There’s no doubt in our minds that Whitney Houston will forever be remembered as one of the greatest voices of our time. We are truly blessed to have been able to experience the beauty of her unmatchable voice. In honor of her, I thought sharing a couple videos a will show how her voice can make any moment shine. The review below from 1993 says it best about Whitney, “the voice suffices.” And for that we thank you Whitney. Your voice will always live on.
Review/Pop; For Whitney Houston, Showy Doesn’t Count: The Show Is the Voice
Published: July 22, 1993
Whitney Houston is one of the few contemporary pop stars of whom it might be said: the voice suffices. While almost every performer whose albums sell in the millions calls upon an entertainer’s bag of tricks, from telling jokes to dancing to circus pyrotechnics, Ms. Houston would rather just stand there and sing.

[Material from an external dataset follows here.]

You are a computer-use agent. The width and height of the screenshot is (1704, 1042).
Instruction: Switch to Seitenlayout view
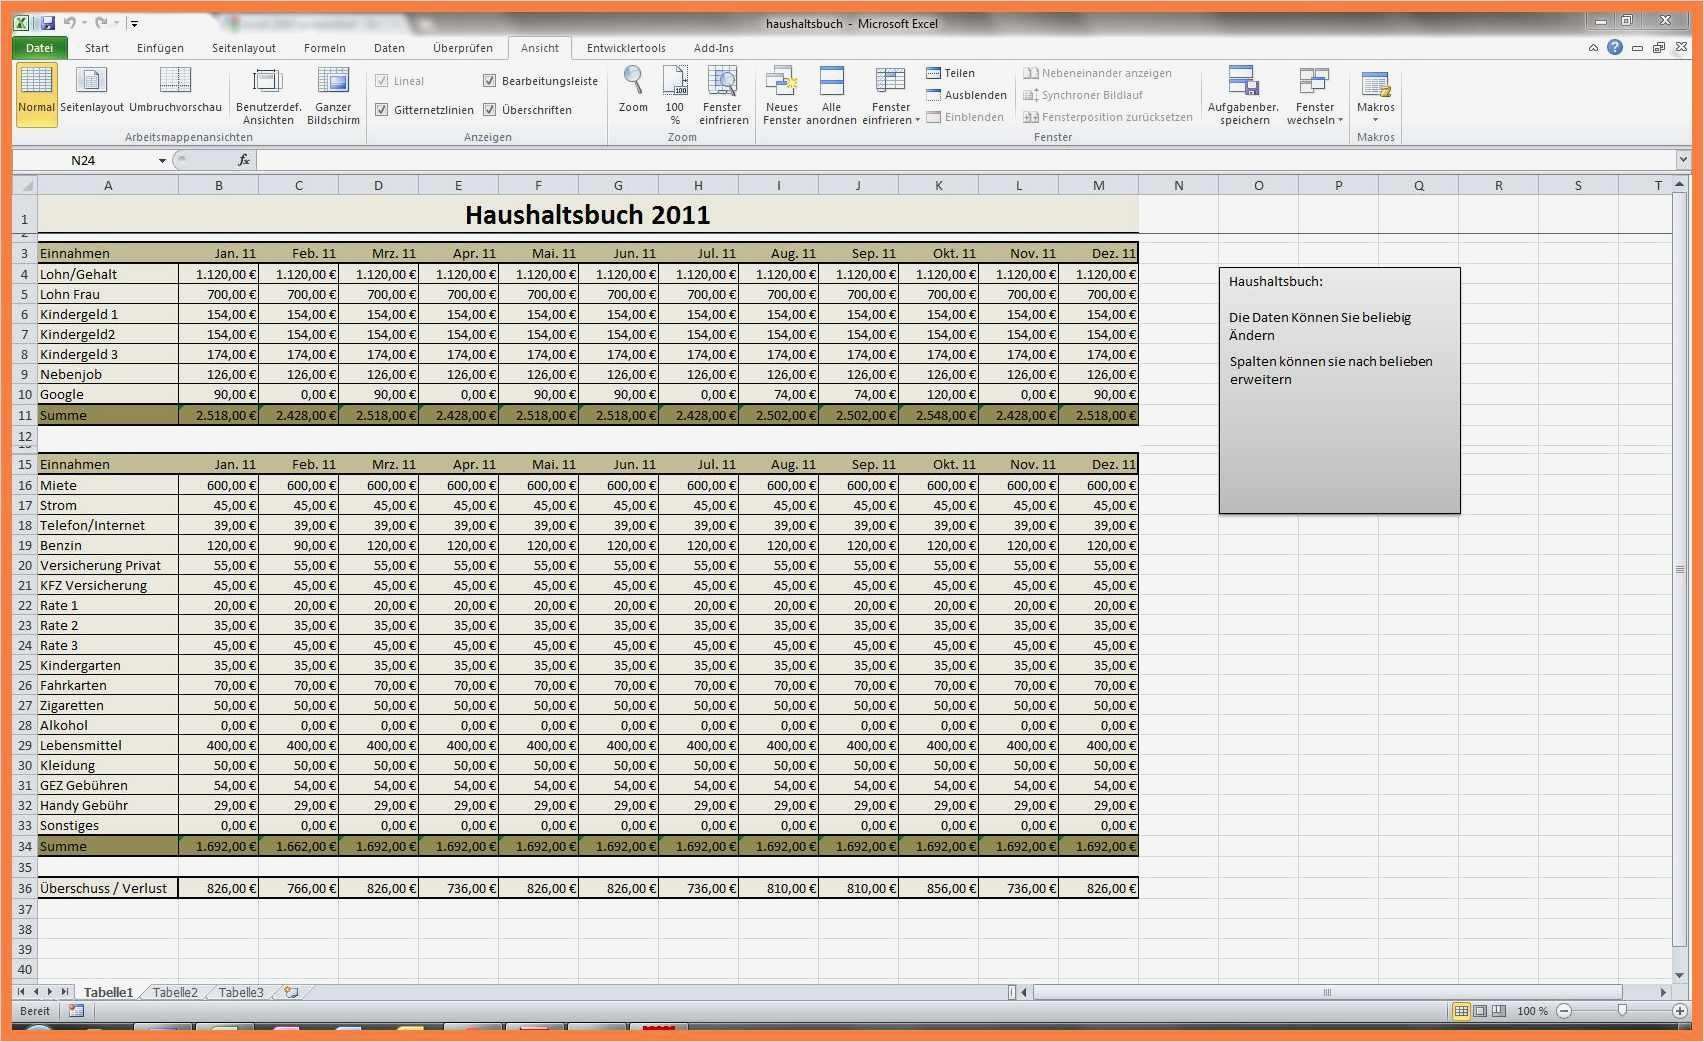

When not standing still, she either paces back and forth across the stage or sits on a stool. She doesn’t tell jokes. When she talks, her patter has the clunky ring of predigested interview responses.

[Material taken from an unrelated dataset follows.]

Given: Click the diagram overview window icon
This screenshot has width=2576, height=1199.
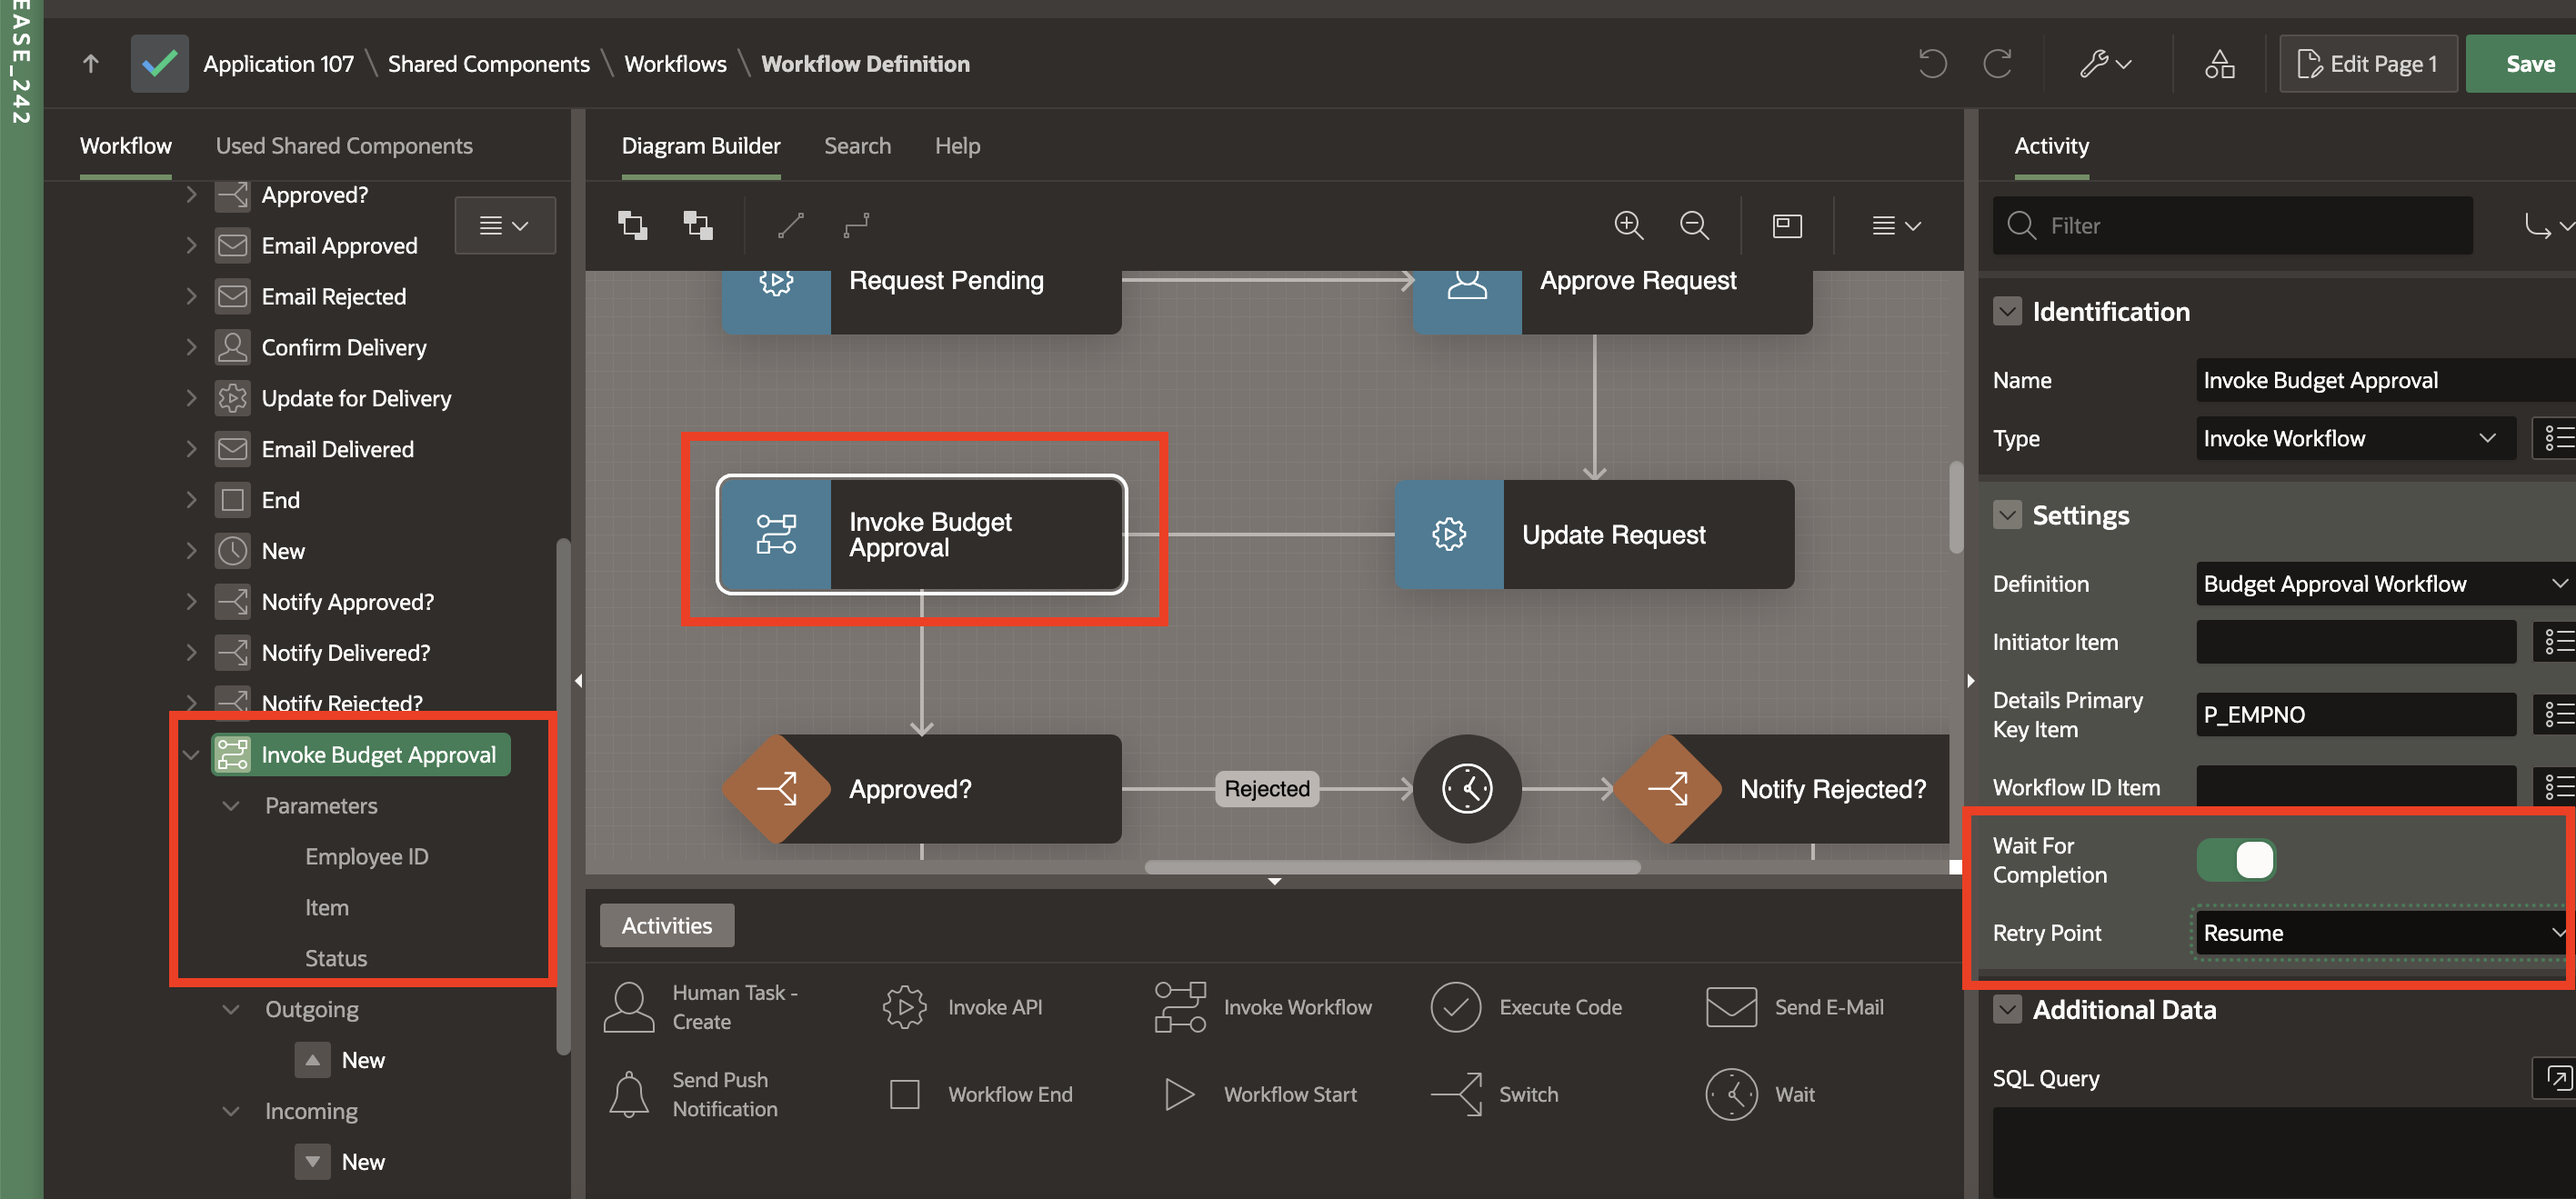Looking at the screenshot, I should click(1787, 225).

What largely makes up for the dearth of entertainment values in Ms. Houston’s shows is a voice made of steel and smoke that can send chills through an audience. And at Tuesday’s opening-night performance of a Radio City Music Hall engagement that extends through Monday, that voice rang magnificently through the auditorium.
For the last eight years, Ms. Houston has reigned as the foremost interpreter of the sort of stentorian pop ballad that paints romantic love in grandiose, semi-religious terms. The song titles of her hits speak for themselves: “You Give Good Love,” “Saving All My Love for You,” “The Greatest Love of All,” “Didn’t We Almost Have It All,” “All the Man That I Need.”